O Tribunal Distrital de Nara proferiu, nesta quarta-feira, a sentença de prisão perpétua para Yamagami Tetsuya, de 45 anos. Ele foi considerado culpado pelo assassinato do ex-primeiro-ministro Shinzo Abe, ocorrido em julho de 2022. O veredito, que contou com a participação de juízes leigos, encerra um julgamento de grande repercussão que expôs feridas sociais profundas e os métodos controversos da Igreja da Unificação.
Durante o processo, a defesa de Yamagami Tetsuya tentou reduzir a pena para 20 anos, argumentando que o réu foi vítima de uma criação trágica e abuso religioso. A família de Yamagami faliu após sua mãe doar cerca de 100 milhões de ienes à organização religiosa. No entanto, o juiz Shinichi Tanaka foi enfático ao afirmar que o crime foi uma decisão deliberada e vil.
“A malícia e o alto risco de disparar várias balas na frente de uma grande multidão com a intenção de matar é significativamente mais grave do que em outros casos” disse Shinichi Tanaka ao ler a sentença.

Motivação e Decisão Judicial
O tribunal reconheceu que o impacto da Igreja da Unificação sobre a família de Yamagami Tetsuya foi uma causa remota para o crime, mas não aceitou que isso tenha retirado sua capacidade de decisão.

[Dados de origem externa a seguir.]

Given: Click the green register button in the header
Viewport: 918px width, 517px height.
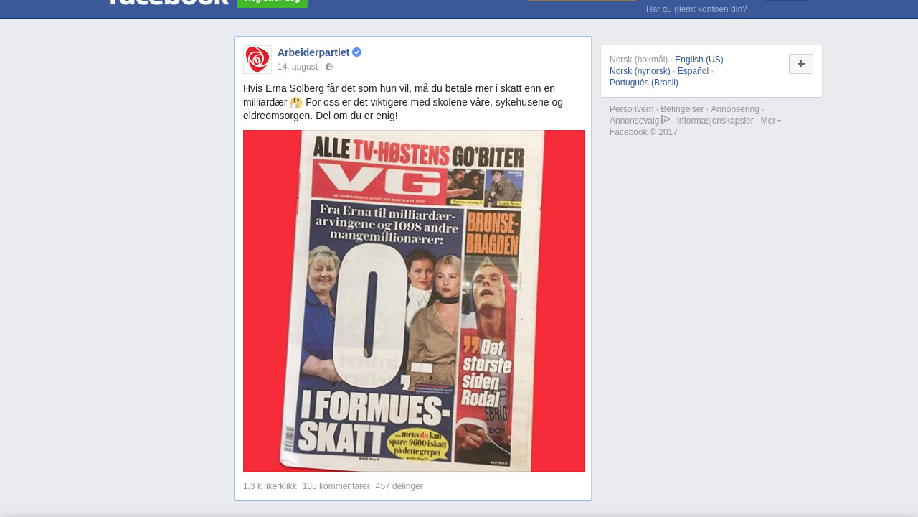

Para os magistrados, o uso de uma arma caseira com alto poder letal em um evento público representou uma ameaça gravíssima à segurança pública.
Abaixo, os pontos principais que selaram a condenação:
- Planejamento: O réu fabricou a arma e monitorou a agenda da vítima.
- Gravidade: O ataque ocorreu durante um discurso político, ferindo os princípios democráticos.
- Periculosidade: O disparo em local movimentado colocou centenas de civis em risco.

Reações e o Impacto no Governo
A viúva do ex-premiê, Akie Abe, manifestou-se por meio de um comunicado após o anúncio da pena. “Espero que o réu olhe para o que fez e se arrependa do crime de tirar a vida do meu marido, um membro insubstituível da família” disse Akie Abe.
O caso provocou mudanças drásticas no Japão sob o governo de Sanae Takaichi. A exposição dos laços entre políticos do PLD e a organização religiosa levou a uma investigação que resultou na ordem de dissolução da igreja e na perda de seus benefícios fiscais. Além disso, novas leis agora regulam táticas manipuladoras de arrecadação de fundos.
O Secretário-Chefe do Gabinete, Minoru Kihara, reforçou que a segurança será reforçada para as próximas eleições da Câmara Baixa, que começam na próxima semana. “As eleições são a base da democracia e nunca devemos ceder à violência” disse Minoru Kihara.
Embora a sentença traga um senso de encerramento jurídico, o debate sobre o suporte a filhos de membros de grupos religiosos extremistas continua vivo na sociedade japonesa, refletindo a complexidade do legado deixado por este trágico evento.